12月25日(水)
 昼間暑くなると思ってシャツだけの薄着で出たら、バスでカイロ空港に行くまでと、空港で搭乗を待つ間、とても寒かった。
 6:00過ぎ、チャーター便のプロペラ機で、カイロからアスワンへ向けて飛び立つ。プロペラ機の騒音の中、折から日の出に巡り会い、朝日を浴びながらナイル川沿いを一路南下する。


小型機なので操縦室を見せてもらえた


サハラ砂漠の起伏が朝日に映える

 ナイル川のグリーンベルトが印象的だった。くっきりと色分けされている砂漠と耕地。平均的には幅1〜2km、川幅は200〜300mくらいだろうか。ナイル川とその河畔に点在する町と水路がよく見えた。緑に見える耕地の部分も相当な面 積だ。そして延々と続く。


ナイルベルト ナイル川が朝日を反射している

 アスワンに一度着陸し、スーツケース等の荷物を降ろして再びアブシンベルへ向かって離陸。ずいぶん飛行機にも乗ったので、馴れてきて昔のような不安感はなくなった。
 眼下にやがてナセル湖が広がってくる。まるで瀬戸内海のように大きなダム湖だ。砂漠を浸して広がり、あたりには全く緑がない。飛行機がもう少しでアブシンベル空港に降りようとしていたとき、左手にアブシンベル神殿が小さく見えて、興奮した。

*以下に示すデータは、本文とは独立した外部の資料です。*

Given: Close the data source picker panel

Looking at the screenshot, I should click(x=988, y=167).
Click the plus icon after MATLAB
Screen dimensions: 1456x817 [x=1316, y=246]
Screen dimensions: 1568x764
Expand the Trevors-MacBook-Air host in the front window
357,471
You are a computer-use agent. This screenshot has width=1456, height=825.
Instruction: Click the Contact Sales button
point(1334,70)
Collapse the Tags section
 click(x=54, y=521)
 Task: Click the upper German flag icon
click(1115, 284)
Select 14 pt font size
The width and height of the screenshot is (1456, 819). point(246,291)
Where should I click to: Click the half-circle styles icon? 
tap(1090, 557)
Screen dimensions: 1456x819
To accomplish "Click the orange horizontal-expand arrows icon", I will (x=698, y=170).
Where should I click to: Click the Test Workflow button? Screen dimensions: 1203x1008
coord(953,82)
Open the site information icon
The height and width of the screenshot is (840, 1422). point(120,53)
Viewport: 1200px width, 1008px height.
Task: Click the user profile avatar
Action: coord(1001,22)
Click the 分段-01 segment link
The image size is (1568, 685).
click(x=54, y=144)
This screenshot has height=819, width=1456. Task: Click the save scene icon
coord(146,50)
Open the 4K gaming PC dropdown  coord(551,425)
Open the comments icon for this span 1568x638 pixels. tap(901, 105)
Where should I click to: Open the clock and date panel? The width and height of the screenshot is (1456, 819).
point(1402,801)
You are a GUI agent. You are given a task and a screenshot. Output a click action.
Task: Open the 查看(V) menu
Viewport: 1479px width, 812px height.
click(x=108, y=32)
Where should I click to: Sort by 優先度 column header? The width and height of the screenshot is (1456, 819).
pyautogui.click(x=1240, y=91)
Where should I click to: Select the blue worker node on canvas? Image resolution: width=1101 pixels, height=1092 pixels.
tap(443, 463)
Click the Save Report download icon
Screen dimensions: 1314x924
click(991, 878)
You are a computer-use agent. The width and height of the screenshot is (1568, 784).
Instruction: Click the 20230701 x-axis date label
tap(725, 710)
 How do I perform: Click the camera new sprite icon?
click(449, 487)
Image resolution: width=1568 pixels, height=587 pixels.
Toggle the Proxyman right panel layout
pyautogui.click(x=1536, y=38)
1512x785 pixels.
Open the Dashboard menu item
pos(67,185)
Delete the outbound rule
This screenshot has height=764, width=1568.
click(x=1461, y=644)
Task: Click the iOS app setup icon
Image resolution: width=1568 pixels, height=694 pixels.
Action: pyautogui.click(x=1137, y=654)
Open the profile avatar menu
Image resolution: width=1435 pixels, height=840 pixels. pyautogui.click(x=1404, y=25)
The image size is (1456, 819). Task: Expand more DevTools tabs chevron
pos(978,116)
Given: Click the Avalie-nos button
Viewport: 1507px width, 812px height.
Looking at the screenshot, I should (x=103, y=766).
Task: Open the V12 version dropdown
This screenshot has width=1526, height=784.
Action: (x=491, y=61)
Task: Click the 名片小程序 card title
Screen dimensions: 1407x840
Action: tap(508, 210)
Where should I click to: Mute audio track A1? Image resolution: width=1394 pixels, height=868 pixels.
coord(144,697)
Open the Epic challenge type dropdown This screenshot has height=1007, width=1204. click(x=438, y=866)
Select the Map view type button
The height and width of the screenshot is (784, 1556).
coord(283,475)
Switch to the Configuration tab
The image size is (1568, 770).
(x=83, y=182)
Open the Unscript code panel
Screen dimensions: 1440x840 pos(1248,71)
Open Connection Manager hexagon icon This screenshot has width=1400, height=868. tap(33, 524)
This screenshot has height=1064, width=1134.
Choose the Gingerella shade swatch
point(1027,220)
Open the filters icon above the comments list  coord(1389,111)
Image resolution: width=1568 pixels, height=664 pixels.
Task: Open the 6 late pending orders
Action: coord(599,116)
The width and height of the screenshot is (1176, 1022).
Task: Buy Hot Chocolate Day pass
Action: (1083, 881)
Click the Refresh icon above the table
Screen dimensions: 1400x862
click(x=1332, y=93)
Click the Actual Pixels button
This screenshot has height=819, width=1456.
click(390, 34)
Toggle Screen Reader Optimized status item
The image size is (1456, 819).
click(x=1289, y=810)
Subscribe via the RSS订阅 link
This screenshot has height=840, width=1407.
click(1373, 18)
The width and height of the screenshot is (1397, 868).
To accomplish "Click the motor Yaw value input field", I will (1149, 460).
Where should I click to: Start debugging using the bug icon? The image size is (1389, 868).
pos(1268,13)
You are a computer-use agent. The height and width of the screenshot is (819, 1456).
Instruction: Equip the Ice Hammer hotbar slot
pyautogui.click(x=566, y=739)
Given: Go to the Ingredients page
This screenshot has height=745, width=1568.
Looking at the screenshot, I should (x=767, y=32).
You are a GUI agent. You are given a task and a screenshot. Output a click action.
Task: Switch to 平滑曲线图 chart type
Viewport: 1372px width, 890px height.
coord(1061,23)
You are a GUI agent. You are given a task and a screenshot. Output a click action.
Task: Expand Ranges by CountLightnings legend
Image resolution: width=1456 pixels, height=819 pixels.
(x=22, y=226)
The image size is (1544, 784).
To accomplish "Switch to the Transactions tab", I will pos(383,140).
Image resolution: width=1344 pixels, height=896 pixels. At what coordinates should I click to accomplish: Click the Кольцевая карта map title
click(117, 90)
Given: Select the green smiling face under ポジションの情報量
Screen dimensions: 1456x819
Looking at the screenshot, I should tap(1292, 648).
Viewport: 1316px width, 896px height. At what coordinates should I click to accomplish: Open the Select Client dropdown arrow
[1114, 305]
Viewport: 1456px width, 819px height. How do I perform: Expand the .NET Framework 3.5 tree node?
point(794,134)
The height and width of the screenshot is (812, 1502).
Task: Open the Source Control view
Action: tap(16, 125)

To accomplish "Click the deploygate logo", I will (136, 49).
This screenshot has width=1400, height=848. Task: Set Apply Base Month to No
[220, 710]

まるで飛行機を出迎えるかのように岸壁にそそり立っていた。これからその場に行くのだと思うと、心が躍った。
 


ナセル湖に面してアブシンベル神殿がそそり立つ

 空港からバスに乗り換えて、砂漠の中を走って、アブシンベル神殿に着く。裏から回って正面 へ出ると、雄々しく立ちはだかる4体の巨大石像。写真では見ていたが、やはり実物を目前にして興奮する。
 端正な目鼻立ちのラムゼス2世像が顔の幅だけでも4mもある巨大さで見下ろしてくる。その偉容さに圧倒されっぱなしで、ビデオカメラを回し続けた。
 ところが、それ以上に驚かされたのは、その内部の立像や壁画やヒエログリフの美しさと、細やかさと、多さだった。
 この神殿は、3月の春分の日と、9月の秋分の日の2回、最も奥にある至聖所まで太陽の光が差し込み、まずアモン・ラー神を照らし、ラムゼス2世像を照らすという神秘的なトリックまで用意されていて、恐れ入るばかりだ。